__What the task asks__. Pull from the data below each line where the word "screenshot" occurs, and copy it.

__Record extracts__.
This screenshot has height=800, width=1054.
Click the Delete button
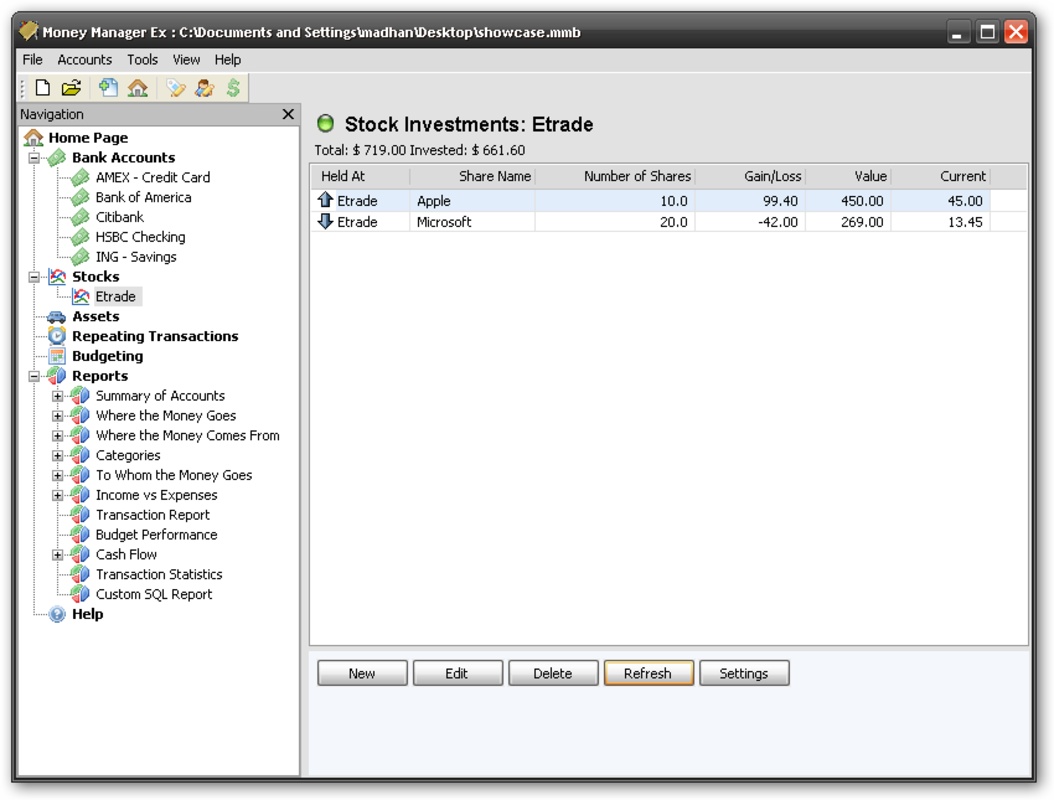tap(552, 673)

* * *

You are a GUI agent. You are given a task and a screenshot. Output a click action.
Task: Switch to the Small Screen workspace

__Written answer__.
This screenshot has height=800, width=1054.
You are a GUI agent. You are given a task and a screenshot. Output a click action.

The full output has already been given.